I can see the obvious spring summer and fall problems, but that extreme winter heaving has me a little stumped. And I have never heard of putting insulation under the surface of the driveway, It most be common where you are but I never even heard of it. So take any advice from me with a grain of salt, what ever that means
Looking at your plan I would say yes you need to remove that clay that is expanding so much when frozen. but I'm guessing 12" may not be enough.
I THINK you might be able to do away with the insulation if you went deeper removing the clay, at least 2 feet. I know it's alot more work, but if you can put it on your own property you could save a little there. You may even get away without that drainage matrix under the driveway, though I'm all for drainage systems. Maybe shape the clay when you get down as far as you are going to a swale just about where it is now and run a perforated pipe across the driveway at that point. The first 8 inches on top of the clay would be a uniform sized aggregate like 1 inch. the shaped clay to the low point and the loose stone would allow water to flow towards that drain line at the lowest point.

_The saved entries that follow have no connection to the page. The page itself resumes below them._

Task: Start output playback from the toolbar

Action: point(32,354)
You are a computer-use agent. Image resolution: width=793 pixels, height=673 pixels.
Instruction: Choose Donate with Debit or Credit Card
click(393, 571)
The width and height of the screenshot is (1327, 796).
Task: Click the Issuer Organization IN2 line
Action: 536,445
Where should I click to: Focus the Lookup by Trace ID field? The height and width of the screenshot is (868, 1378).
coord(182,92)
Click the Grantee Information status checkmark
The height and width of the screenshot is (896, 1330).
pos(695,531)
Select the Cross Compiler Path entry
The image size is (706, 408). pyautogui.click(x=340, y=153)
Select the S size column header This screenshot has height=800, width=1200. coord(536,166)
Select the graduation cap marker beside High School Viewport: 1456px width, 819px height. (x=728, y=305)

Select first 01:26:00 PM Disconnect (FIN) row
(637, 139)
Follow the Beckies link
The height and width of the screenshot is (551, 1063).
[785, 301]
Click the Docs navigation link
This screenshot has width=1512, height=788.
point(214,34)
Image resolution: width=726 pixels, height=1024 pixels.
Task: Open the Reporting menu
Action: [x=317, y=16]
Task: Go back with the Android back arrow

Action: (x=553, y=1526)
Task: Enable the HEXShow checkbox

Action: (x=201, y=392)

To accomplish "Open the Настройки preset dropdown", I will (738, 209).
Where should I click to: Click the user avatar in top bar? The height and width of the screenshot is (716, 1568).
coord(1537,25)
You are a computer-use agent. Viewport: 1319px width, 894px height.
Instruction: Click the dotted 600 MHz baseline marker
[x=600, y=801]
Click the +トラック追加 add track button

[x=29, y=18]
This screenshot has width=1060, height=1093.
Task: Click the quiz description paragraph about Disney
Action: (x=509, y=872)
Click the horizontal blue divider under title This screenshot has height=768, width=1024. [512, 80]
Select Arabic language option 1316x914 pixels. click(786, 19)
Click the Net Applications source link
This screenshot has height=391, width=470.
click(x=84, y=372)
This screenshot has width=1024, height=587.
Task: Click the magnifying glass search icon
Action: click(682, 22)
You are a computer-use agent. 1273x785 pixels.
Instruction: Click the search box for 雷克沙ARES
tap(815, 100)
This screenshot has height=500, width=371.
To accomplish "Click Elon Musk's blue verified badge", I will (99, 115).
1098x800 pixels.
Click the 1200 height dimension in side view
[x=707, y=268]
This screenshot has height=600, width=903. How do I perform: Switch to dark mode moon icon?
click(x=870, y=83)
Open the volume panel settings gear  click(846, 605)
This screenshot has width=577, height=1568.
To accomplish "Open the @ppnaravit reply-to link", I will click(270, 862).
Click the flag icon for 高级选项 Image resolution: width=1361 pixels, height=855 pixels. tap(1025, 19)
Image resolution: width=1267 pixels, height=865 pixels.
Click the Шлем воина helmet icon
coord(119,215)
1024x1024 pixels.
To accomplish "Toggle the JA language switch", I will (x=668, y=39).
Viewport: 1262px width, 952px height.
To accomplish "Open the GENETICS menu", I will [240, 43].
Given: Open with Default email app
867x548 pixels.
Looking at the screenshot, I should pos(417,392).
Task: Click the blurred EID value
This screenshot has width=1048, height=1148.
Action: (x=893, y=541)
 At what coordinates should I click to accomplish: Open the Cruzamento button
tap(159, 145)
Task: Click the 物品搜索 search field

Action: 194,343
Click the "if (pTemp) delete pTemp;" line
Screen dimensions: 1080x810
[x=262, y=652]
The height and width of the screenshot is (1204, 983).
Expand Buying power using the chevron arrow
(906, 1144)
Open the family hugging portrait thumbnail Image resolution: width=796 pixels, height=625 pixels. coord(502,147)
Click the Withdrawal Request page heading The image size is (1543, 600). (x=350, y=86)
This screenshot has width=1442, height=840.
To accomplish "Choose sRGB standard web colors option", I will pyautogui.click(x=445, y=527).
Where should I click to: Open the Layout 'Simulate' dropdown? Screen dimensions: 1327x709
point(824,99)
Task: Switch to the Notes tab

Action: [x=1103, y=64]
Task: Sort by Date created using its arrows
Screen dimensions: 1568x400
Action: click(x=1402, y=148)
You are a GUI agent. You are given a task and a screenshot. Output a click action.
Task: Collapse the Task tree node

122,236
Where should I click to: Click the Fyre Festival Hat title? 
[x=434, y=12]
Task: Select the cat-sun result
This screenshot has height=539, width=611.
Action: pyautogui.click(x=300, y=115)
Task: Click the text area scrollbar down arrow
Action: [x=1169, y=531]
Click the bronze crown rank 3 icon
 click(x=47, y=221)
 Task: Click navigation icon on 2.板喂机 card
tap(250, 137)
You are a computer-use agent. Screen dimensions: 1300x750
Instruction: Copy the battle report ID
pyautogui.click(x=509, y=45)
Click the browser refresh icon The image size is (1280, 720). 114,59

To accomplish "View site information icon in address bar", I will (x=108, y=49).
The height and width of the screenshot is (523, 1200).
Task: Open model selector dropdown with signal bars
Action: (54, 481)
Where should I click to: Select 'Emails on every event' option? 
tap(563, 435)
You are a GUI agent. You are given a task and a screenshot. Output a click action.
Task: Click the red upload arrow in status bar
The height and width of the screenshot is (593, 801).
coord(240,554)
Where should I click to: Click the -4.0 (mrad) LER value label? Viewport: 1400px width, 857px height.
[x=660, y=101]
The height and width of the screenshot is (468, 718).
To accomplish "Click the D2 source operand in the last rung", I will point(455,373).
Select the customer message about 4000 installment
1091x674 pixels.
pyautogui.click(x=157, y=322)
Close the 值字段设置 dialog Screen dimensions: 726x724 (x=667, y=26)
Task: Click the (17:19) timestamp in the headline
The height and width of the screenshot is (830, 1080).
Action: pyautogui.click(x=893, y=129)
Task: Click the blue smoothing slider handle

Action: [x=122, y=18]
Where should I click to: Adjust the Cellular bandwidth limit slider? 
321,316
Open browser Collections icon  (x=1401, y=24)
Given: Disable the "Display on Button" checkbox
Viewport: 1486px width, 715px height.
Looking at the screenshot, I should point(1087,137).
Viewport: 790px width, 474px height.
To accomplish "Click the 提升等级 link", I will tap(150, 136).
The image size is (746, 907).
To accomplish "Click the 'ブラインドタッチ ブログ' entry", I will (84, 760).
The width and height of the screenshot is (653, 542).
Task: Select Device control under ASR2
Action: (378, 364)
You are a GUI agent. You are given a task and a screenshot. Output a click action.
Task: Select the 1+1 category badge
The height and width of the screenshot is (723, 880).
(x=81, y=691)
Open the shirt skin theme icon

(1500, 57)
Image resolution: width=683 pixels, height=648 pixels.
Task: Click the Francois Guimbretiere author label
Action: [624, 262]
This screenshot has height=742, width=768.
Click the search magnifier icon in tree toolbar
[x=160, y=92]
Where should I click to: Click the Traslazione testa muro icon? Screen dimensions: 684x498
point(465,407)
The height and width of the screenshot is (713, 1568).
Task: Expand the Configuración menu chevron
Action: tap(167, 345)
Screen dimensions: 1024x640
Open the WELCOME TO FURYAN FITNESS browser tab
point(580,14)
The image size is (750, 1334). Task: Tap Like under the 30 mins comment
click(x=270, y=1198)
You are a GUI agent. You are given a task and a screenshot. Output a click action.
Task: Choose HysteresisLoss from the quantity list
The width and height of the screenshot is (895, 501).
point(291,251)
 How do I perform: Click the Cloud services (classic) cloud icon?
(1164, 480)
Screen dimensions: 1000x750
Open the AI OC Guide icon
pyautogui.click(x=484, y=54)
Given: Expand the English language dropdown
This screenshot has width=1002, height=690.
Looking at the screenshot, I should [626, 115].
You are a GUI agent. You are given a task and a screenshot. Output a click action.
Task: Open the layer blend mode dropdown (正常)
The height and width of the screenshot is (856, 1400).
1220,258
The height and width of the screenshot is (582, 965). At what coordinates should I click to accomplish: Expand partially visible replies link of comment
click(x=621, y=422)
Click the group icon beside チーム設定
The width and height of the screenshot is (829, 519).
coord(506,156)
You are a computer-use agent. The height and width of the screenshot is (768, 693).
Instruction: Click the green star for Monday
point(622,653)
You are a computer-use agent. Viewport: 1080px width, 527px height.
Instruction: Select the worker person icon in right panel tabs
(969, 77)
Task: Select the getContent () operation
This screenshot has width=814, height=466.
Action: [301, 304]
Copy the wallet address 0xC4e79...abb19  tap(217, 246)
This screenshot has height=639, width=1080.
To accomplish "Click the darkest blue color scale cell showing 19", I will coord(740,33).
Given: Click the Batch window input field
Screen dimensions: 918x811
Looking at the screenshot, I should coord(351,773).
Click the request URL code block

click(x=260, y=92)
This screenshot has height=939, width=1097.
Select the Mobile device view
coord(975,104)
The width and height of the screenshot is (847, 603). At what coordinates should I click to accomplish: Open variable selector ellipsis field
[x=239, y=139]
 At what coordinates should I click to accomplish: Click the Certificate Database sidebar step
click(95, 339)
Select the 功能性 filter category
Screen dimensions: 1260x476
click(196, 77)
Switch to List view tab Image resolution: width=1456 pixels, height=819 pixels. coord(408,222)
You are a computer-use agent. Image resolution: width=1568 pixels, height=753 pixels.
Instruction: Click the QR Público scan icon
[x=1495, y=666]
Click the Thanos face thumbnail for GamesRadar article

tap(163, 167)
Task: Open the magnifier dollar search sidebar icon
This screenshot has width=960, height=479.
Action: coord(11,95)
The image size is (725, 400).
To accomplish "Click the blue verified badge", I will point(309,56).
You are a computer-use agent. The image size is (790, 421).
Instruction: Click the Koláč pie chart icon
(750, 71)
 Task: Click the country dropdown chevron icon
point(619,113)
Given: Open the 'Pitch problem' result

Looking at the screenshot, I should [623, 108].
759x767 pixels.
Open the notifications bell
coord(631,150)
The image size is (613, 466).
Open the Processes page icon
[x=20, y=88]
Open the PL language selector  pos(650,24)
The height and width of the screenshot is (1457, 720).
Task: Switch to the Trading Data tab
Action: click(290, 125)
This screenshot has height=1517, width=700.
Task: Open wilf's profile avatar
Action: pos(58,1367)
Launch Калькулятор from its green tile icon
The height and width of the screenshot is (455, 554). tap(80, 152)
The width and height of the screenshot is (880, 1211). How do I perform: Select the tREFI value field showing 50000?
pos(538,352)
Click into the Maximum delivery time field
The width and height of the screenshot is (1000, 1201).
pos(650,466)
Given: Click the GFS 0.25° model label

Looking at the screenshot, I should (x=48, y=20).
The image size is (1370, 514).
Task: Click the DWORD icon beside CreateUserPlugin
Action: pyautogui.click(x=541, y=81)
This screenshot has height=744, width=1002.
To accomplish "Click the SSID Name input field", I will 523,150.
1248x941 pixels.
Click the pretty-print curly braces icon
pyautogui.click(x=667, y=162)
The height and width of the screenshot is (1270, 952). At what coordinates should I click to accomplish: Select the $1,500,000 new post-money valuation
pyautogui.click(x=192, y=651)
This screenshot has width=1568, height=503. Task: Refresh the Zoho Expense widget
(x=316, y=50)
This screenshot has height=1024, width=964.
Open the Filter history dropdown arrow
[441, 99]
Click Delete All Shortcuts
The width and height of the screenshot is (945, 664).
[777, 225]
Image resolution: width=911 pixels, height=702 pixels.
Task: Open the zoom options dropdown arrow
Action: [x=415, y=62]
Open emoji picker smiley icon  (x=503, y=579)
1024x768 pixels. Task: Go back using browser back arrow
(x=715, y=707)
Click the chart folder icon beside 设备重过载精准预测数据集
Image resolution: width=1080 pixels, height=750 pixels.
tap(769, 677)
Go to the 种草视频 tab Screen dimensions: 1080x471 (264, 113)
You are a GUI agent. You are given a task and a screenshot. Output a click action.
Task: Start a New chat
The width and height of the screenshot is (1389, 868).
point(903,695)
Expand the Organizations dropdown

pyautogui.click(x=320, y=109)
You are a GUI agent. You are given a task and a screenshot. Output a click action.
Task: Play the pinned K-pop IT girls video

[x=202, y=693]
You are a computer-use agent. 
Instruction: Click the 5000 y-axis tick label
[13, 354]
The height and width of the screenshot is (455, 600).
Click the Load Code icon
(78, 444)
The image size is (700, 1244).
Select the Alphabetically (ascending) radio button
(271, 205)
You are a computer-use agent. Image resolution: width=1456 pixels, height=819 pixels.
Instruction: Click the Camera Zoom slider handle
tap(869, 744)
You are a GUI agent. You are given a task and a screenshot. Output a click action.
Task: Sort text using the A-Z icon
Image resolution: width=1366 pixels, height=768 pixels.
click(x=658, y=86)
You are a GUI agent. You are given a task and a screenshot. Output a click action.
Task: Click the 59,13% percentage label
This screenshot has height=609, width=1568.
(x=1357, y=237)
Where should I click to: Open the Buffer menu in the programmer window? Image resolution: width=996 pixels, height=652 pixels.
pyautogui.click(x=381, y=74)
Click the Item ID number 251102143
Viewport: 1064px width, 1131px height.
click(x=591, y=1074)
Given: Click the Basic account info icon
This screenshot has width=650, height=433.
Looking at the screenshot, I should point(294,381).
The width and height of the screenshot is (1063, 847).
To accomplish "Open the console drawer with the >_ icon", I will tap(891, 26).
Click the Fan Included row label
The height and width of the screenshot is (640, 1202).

We would normally look closer at the point of last defence and try to install an all season drainage system across the front of the garage/mudroom.
You mentioned bringing the pipe out back to discharge, it would need to exit to daylight, if your winters are as bad as you say I imagine there is not alot of daylight near the surface of the ground out there in the winter?
So that brings up other challenges making sure the end of the pipe isn't frozen when you need it.
Again, these thoughts are not based on local experience, so be skeptical.
JB
Hi JB
Insulating under a drievway is not terribly common here but is done on occasion as a way to fix problems with clay heaving. With respect to bringing the drain out to daylight, that isn't possible as the field would have at least 2' and possibly up to 4' of snow cover from January to April.
I agree that going deeper and removing more clay might eliminate the need for insulation, but I have insufficient experience to know how deep the tradeoff is....and my thinking was that the less deep I go the less concern there is about messing with the underground cables.
I am getting a locate in a week or so, once that is done I can hand dig and determine how shallow they really are and that might help shape the project (pun intended!)